Reason: '{exceptionMessage}'.
Open in ServiceInsight: {GetServiceInsightUri(failedMessageId)}";
using (var client = new HipchatClient())
{
client.PostChatMessage(chatMessage);
}
return Task.CompletedTask;
}
Endpoints that subscribe to ServiceControl events should not use the same error
and audit
queues as other endpoints. Using the same error
queue could cause an infinite feedback loop if processing a MessageFailed
message failed. Using the same audit
queue will cause the processing of the MessageFailed
messages to be included in the ServiceInsight search results. This could confuse users searching for a given failure since both the failure and the failure notification will be shown. See also: Recoverability and Audit Queue Settings.
Registering the publisher for message-driven publish/subscribe
Transports that use message-driven publish-subscribe must have the ServiceControl instance registered as the publisher of the MessageFailed
event.
For NServiceBus version 6 and higher, the routing config code API can be used:
var routing = transport.Routing();
routing.RegisterPublisher(typeof(ServiceControl.Contracts.MessageFailed).Assembly, "Particular.ServiceControl");
For NServiceBus version 5 and below, add the message mapping in the UnicastBusConfig
section of the endpoint's app.config :
<UnicastBusConfig>
<MessageEndpointMappings >
<add Assembly="ServiceControl.Contracts"
Endpoint="Particular.ServiceControl" />
</MessageEndpointMappings>
</UnicastBusConfig>
Transports that natively support publish and subscribe do not require any additional configuration.
Monitoring events
ServiceControl will also publish events based on collected monitoring data.
See Heartbeat Notification Events and Custom Check Notification Events for a description of these events.
Other events
Events described in this section are published by ServiceControl starting with version 4.17.
ServiceControl will also publish events related to archiving and retrying messages:
FailedMessagesArchived
: Event emitted for failed messages that were archivedFailedMessagesUnArchived
: Event emitted for failed messages that were un-archivedMessageFailureResolvedByRetry
: Event emitted by ServiceControl for each failed message that was resolved by retryMessageFailureResolvedManually
: Event emitted by ServiceControl for each failed message that was resolved manually
Decommissioning subscribers to ServiceControl events
ServiceControl uses event publishing to expose information to subscribers.
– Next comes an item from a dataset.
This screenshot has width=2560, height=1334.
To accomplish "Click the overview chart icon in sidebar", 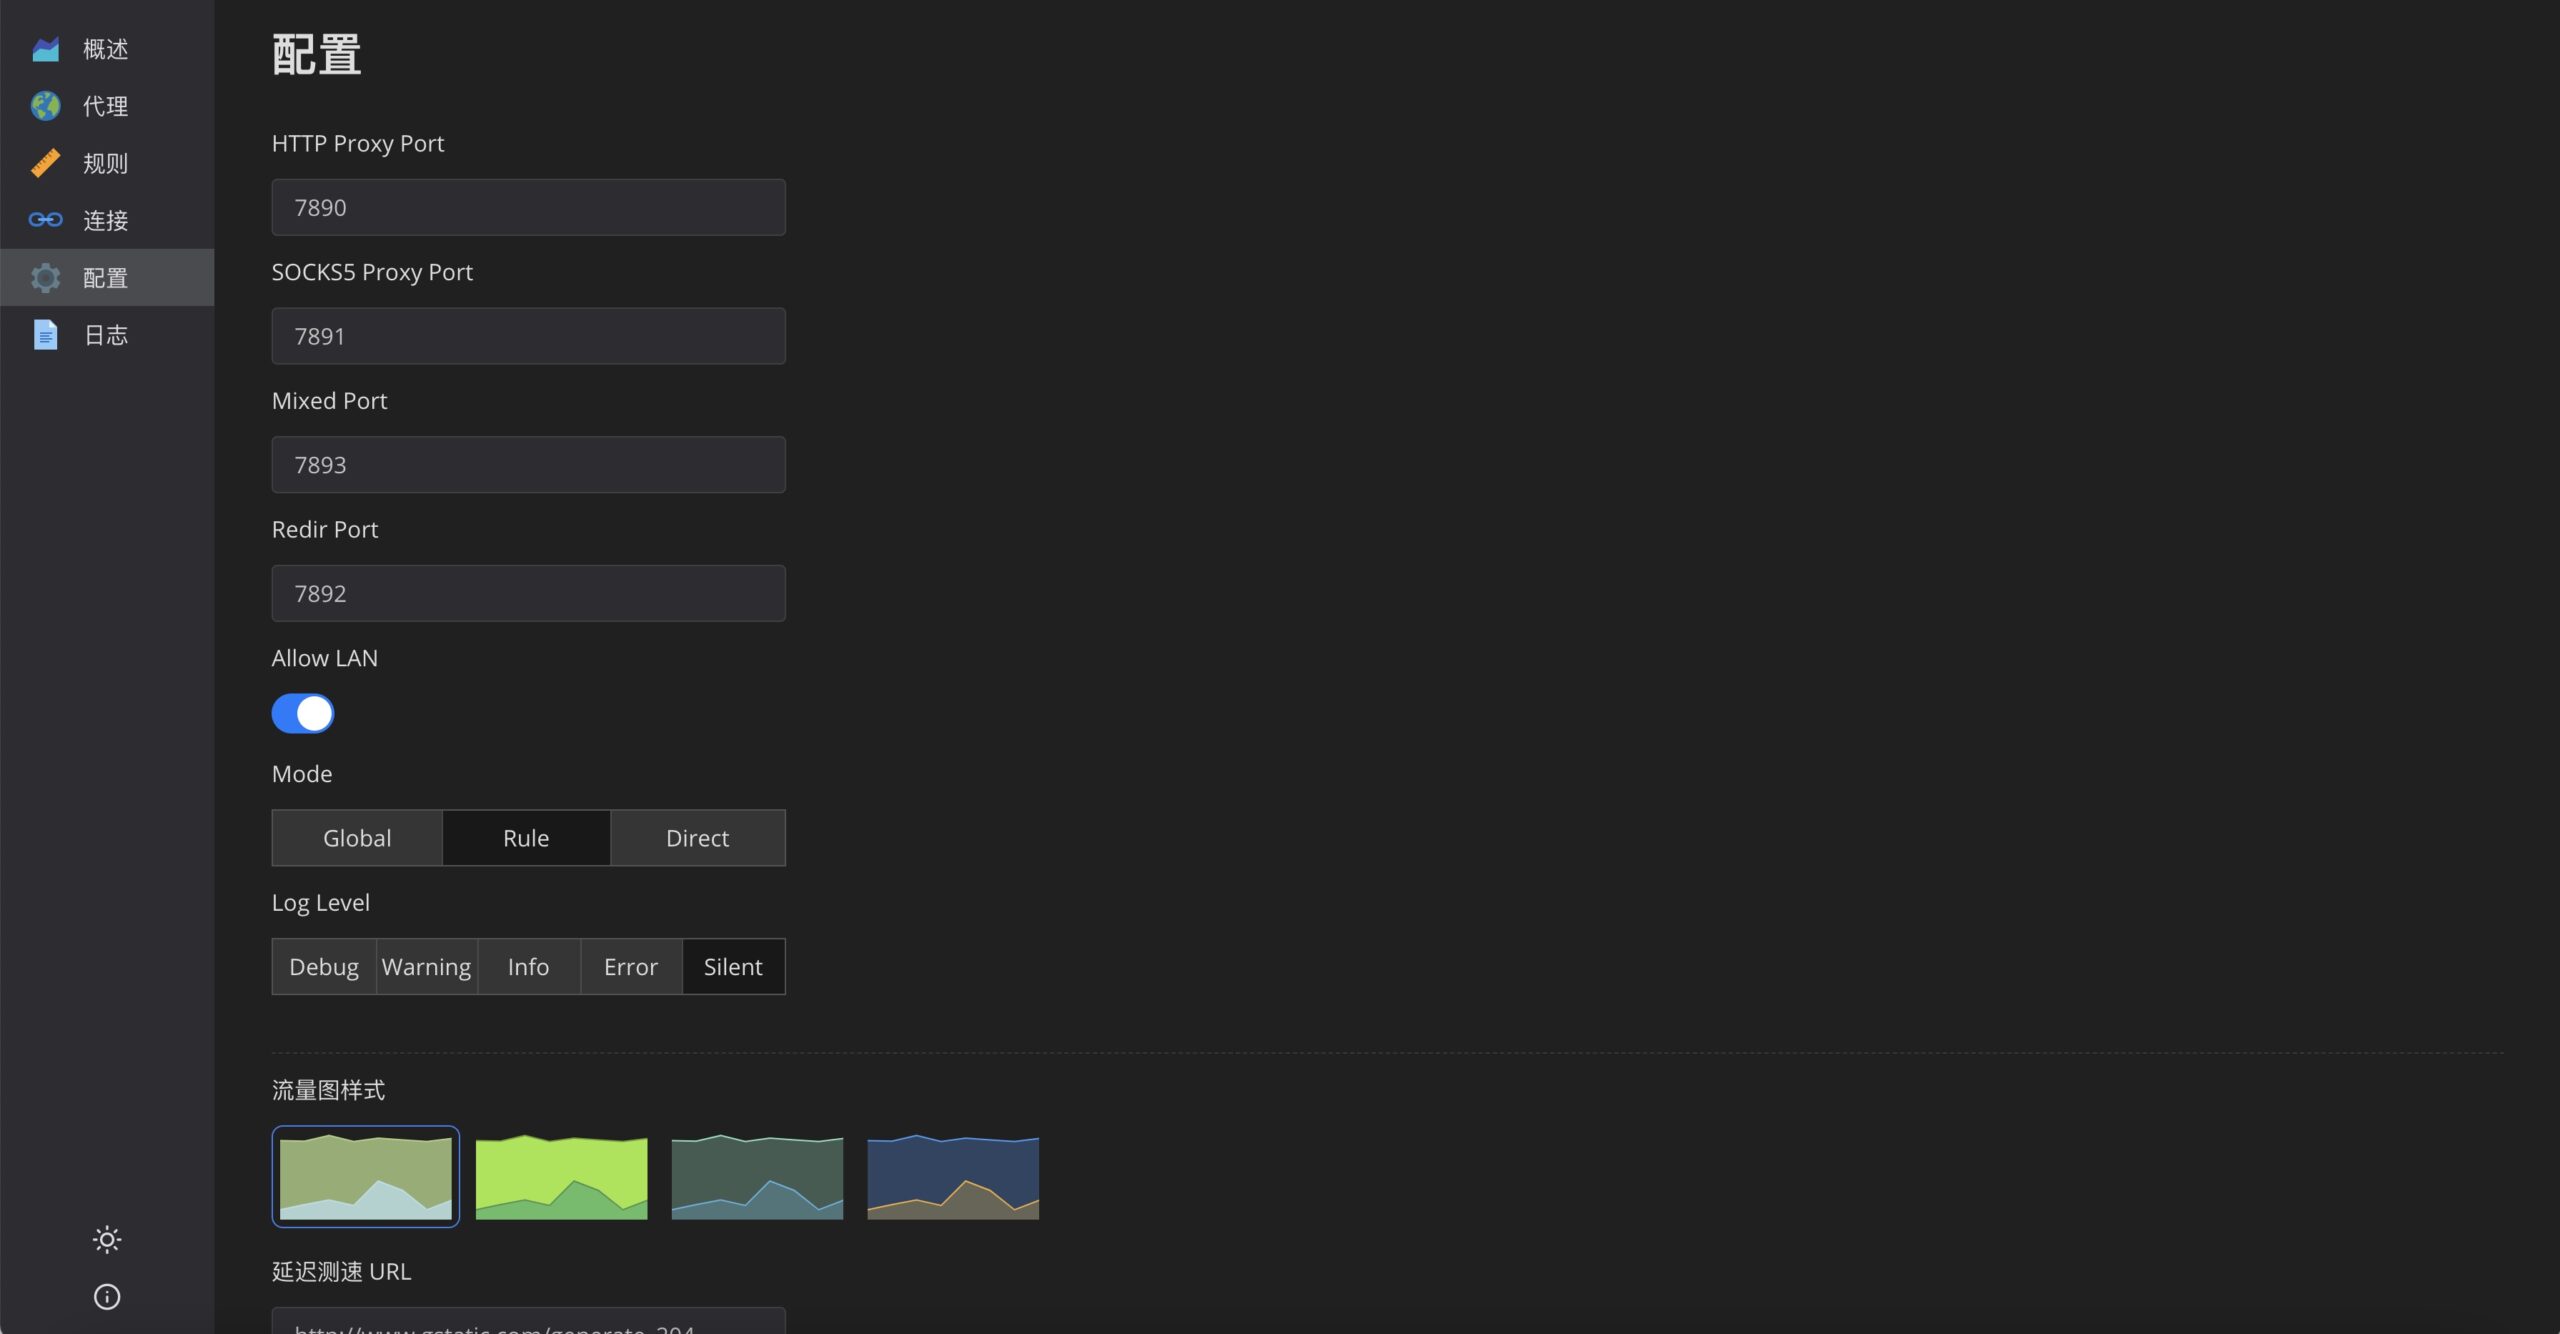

When using a persistence-based transport an internal reference will be kept to each subscriber. If a subscriber for an event cannot be contacted then a log entry will be written with the following error:
Failed dispatching external integration event
An event will also be published and displayed in the ServicePulse dashboard with the following text:
'EVENTTYPE' failed to be published to other integration points. Reason for failure: REASON.
To avoid this situation it is important to properly decommission an endpoint that subscribes to ServiceControl events. To do this, disable auto-subscription and then unsubscribe from all events.